[Element and text position data]
%%
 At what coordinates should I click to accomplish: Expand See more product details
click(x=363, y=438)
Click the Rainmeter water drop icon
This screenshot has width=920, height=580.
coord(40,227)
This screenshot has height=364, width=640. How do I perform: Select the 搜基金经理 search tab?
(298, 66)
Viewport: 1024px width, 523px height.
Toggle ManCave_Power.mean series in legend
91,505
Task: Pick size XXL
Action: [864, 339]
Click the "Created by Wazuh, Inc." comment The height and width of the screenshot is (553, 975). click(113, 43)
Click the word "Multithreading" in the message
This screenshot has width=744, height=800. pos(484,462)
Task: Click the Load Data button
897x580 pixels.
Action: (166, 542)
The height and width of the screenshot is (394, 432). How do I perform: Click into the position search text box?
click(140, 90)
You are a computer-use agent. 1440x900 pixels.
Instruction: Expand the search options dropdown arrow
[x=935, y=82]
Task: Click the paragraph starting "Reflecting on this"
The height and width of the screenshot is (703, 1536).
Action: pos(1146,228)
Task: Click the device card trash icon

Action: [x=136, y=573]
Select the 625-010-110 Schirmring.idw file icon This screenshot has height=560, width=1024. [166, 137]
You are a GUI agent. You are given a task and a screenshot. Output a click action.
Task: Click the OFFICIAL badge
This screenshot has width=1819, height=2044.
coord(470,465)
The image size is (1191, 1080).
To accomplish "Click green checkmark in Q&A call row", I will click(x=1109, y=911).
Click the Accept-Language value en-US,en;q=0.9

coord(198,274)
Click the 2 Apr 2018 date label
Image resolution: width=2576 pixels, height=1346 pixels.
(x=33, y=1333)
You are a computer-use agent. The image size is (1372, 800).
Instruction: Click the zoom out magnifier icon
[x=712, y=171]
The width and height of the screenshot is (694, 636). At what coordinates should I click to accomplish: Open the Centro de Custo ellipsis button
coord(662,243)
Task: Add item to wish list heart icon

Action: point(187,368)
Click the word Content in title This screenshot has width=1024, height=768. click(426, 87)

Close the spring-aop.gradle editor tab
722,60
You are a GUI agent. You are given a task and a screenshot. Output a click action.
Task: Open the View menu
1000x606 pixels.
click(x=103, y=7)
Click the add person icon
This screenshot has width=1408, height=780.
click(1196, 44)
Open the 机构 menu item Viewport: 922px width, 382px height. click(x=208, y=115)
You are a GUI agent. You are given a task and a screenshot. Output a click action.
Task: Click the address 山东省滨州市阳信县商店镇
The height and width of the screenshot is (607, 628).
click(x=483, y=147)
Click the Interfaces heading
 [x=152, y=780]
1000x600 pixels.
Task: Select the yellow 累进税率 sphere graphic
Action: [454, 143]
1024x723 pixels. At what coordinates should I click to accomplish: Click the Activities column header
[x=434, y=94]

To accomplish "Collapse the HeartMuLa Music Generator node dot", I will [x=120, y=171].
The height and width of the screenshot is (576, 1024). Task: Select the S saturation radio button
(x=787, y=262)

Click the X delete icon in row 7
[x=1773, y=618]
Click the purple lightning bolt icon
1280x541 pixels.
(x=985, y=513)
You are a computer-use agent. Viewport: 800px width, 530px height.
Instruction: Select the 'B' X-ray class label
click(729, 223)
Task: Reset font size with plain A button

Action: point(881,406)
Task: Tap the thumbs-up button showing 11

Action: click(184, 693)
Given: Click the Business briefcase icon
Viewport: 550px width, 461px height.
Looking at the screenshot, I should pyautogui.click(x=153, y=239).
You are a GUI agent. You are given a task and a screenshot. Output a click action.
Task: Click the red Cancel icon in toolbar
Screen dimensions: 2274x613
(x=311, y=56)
%%
What you will do >> Pick out each row above that contains the string "Expand" and copy it in full. Case counts.

Answer >>
 At what coordinates should I click to accomplish: Expand See more product details
Instruction: Expand the search options dropdown arrow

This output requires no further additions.